Aim of the exercise>
Turn the records below into a JSON list of strings, one string per line and no blank lines, starting at the first line and stopping after the line that has "Select Cab Suspension".

Data shown>
::::::::

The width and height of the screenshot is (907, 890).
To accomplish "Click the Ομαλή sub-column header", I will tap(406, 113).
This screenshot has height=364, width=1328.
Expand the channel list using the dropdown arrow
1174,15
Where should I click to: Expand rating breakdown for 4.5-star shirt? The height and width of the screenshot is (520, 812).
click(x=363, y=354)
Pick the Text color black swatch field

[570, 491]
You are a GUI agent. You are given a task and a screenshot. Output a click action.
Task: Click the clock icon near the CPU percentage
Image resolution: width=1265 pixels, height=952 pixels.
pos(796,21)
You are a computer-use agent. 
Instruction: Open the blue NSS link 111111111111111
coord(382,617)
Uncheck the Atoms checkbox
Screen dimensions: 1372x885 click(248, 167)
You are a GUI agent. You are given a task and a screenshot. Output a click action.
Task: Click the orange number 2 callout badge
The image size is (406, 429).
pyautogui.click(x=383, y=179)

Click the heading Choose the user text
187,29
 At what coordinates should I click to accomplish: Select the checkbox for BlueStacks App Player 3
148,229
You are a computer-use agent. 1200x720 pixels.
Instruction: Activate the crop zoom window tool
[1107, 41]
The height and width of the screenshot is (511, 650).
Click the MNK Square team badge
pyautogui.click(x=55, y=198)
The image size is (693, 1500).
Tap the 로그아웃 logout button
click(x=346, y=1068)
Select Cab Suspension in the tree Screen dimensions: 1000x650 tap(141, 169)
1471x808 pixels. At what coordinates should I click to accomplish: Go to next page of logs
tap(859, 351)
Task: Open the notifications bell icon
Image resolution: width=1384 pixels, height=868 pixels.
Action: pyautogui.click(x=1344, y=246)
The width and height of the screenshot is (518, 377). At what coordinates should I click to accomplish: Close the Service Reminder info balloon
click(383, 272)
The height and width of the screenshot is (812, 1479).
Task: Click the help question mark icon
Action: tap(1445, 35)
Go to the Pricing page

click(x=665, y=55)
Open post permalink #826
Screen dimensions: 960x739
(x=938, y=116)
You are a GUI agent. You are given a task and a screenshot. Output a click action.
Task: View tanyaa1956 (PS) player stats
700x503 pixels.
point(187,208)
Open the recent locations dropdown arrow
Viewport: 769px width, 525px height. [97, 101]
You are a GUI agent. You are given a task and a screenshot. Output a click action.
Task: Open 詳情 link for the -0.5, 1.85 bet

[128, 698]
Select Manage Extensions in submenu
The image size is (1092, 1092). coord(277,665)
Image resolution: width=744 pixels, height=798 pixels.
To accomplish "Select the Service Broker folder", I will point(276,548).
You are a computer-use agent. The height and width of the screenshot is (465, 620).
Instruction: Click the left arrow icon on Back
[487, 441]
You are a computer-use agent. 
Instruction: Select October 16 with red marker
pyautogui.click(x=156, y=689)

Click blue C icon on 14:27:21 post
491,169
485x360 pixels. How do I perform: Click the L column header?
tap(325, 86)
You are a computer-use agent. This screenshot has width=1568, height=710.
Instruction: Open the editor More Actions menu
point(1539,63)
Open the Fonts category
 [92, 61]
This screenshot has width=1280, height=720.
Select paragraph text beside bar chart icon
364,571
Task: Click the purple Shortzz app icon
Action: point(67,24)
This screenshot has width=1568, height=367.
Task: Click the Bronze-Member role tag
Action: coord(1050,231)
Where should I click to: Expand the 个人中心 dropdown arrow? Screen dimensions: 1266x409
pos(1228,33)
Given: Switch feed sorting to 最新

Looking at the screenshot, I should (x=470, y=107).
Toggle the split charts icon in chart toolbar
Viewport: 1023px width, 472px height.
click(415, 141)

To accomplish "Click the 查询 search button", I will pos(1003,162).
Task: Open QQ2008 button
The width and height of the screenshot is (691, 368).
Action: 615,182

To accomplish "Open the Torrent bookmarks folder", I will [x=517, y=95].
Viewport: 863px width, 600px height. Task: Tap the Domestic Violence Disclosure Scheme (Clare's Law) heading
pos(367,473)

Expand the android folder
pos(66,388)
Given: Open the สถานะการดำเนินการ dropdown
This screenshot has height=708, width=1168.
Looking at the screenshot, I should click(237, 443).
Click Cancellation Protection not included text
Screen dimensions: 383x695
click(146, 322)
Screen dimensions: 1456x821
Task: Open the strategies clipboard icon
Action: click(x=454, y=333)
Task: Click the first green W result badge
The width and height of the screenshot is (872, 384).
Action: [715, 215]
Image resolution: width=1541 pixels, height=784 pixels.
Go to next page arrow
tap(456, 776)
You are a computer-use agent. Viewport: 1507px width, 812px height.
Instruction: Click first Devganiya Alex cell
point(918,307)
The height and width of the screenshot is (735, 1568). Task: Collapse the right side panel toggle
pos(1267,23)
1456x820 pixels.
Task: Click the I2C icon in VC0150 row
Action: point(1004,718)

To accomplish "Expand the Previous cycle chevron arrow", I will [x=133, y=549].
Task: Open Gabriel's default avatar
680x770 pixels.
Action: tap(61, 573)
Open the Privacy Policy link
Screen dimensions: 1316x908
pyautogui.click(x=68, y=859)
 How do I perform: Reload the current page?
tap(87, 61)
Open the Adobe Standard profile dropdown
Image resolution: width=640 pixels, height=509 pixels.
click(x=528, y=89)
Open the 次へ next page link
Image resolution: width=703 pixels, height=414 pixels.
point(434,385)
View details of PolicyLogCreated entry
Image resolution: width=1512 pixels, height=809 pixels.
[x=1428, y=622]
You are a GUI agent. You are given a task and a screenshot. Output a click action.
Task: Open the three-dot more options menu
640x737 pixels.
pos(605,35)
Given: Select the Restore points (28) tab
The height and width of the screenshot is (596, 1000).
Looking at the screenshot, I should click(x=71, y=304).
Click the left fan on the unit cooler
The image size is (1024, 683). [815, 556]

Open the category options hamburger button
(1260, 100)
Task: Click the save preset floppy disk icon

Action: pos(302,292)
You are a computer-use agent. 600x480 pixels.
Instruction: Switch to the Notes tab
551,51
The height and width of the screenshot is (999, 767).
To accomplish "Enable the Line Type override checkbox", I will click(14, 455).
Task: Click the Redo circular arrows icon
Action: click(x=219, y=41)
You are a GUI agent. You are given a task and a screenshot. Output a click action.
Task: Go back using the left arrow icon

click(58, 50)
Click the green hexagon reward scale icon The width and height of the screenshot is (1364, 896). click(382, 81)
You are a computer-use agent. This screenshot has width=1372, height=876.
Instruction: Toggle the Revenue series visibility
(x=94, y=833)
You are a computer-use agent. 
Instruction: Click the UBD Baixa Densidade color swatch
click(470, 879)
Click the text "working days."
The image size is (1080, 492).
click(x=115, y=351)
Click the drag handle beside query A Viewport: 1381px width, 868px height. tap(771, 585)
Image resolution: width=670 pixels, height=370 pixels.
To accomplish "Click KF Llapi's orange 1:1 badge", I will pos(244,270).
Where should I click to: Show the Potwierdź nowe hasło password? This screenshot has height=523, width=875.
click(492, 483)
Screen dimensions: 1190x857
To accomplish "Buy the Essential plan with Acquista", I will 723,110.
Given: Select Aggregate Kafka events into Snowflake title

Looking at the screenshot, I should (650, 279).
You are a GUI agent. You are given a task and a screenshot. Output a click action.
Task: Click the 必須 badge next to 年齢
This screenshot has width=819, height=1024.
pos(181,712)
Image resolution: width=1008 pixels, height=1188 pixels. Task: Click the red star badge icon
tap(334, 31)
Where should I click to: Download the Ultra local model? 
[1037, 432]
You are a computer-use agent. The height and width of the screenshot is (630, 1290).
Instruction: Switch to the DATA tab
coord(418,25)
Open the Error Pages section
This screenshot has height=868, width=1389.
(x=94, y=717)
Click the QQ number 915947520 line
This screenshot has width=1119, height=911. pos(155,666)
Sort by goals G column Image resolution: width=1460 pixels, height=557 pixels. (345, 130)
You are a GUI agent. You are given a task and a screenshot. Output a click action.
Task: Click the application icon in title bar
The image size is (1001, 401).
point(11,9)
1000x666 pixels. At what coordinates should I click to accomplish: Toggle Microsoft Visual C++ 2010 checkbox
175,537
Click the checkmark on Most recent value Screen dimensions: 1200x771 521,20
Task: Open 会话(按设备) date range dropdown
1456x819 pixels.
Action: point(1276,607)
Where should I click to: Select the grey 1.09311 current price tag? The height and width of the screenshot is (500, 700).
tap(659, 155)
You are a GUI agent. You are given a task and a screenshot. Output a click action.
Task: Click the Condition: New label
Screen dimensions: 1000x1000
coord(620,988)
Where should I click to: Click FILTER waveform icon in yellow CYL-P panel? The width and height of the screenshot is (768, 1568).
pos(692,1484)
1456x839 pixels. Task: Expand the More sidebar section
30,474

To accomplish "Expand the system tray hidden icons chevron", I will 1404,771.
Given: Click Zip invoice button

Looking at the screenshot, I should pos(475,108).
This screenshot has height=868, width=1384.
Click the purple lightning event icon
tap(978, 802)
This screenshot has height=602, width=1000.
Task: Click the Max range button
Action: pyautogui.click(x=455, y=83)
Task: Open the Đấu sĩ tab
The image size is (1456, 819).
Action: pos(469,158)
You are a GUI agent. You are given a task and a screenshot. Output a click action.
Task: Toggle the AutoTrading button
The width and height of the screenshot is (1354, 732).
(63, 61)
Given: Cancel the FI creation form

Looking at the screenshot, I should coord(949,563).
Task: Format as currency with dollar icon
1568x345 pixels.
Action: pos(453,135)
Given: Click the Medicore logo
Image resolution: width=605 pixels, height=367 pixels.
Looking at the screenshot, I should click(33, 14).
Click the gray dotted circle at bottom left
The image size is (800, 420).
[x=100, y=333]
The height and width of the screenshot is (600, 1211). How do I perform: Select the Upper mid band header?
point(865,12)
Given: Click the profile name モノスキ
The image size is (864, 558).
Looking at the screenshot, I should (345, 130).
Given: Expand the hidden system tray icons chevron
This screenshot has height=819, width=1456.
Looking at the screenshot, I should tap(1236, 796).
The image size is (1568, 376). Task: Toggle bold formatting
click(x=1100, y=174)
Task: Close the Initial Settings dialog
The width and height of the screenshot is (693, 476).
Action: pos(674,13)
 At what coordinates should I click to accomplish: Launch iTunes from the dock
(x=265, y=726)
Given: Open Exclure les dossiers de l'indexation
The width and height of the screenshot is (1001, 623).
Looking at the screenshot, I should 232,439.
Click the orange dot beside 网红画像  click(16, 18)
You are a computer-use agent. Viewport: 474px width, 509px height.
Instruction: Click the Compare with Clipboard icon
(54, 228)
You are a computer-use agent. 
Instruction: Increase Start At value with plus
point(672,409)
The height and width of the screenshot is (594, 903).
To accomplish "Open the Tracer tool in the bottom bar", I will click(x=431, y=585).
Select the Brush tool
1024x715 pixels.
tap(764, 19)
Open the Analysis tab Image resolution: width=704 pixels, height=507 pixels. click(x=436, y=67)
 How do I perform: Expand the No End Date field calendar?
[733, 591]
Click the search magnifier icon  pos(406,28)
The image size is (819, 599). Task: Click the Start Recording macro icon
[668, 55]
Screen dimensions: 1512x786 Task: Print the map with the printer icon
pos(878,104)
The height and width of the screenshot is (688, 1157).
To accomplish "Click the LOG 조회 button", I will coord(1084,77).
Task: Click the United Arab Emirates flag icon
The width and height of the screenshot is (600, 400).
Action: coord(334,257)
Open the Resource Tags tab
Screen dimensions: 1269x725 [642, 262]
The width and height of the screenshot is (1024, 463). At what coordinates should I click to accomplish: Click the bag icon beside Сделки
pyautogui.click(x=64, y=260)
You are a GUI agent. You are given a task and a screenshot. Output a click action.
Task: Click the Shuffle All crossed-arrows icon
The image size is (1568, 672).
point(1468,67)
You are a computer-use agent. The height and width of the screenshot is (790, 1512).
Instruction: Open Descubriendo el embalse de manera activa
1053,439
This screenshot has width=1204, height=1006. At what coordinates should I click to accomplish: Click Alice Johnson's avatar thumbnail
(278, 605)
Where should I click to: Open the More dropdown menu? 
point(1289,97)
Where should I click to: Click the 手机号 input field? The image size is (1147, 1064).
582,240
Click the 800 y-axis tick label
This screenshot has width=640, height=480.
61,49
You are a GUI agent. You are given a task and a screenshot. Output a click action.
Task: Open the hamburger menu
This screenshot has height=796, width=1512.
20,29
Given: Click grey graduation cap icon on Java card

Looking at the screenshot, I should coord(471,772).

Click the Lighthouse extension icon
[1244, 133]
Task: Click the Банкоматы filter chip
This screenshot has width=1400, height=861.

::::::::

Solution to this task>
[
  "The width and height of the screenshot is (907, 890).",
  "To accomplish \"Click the Ομαλή sub-column header\", I will tap(406, 113).",
  "This screenshot has height=364, width=1328.",
  "Expand the channel list using the dropdown arrow",
  "1174,15",
  "Where should I click to: Expand rating breakdown for 4.5-star shirt? The height and width of the screenshot is (520, 812).",
  "click(x=363, y=354)",
  "Pick the Text color black swatch field",
  "[570, 491]",
  "You are a GUI agent. You are given a task and a screenshot. Output a click action.",
  "Task: Click the clock icon near the CPU percentage",
  "Image resolution: width=1265 pixels, height=952 pixels.",
  "pos(796,21)",
  "You are a computer-use agent. ",
  "Instruction: Open the blue NSS link 111111111111111",
  "coord(382,617)",
  "Uncheck the Atoms checkbox",
  "Screen dimensions: 1372x885 click(248, 167)",
  "You are a GUI agent. You are given a task and a screenshot. Output a click action.",
  "Task: Click the orange number 2 callout badge",
  "The image size is (406, 429).",
  "pyautogui.click(x=383, y=179)",
  "Click the heading Choose the user text",
  "187,29",
  " At what coordinates should I click to accomplish: Select the checkbox for BlueStacks App Player 3",
  "148,229",
  "You are a computer-use agent. 1200x720 pixels.",
  "Instruction: Activate the crop zoom window tool",
  "[1107, 41]",
  "The height and width of the screenshot is (511, 650).",
  "Click the MNK Square team badge",
  "pyautogui.click(x=55, y=198)",
  "The image size is (693, 1500).",
  "Tap the 로그아웃 logout button",
  "click(x=346, y=1068)",
  "Select Cab Suspension in the tree Screen dimensions: 1000x650 tap(141, 169)"
]